Task statement: Tally the lines in the listing below that contain the string "This", and give only the number.

## Begin Supplied information

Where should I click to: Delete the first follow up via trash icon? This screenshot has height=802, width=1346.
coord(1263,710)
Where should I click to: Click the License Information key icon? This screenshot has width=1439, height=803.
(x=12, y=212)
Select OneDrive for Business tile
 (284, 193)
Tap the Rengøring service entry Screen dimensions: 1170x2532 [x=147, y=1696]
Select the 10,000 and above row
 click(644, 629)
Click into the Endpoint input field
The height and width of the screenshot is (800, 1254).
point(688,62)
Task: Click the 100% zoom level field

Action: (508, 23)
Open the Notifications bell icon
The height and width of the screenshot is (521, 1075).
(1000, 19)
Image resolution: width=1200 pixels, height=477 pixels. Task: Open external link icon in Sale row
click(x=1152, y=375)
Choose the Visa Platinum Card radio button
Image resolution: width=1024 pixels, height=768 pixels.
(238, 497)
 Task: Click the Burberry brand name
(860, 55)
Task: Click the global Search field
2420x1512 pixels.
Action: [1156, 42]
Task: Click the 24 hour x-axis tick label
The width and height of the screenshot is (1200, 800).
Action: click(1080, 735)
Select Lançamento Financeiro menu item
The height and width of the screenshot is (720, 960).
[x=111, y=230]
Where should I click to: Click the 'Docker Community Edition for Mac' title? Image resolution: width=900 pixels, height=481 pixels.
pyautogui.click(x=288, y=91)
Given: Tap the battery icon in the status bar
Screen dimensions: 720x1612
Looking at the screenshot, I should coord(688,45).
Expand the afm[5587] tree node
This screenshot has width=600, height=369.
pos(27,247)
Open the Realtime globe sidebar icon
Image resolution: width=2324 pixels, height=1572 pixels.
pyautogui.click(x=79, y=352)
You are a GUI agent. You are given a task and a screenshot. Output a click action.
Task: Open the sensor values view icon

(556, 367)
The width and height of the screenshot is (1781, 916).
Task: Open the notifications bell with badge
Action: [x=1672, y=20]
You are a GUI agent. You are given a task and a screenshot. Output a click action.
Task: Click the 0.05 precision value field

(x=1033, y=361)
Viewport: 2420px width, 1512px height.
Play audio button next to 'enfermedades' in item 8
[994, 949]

## End Supplied information

Response below: 3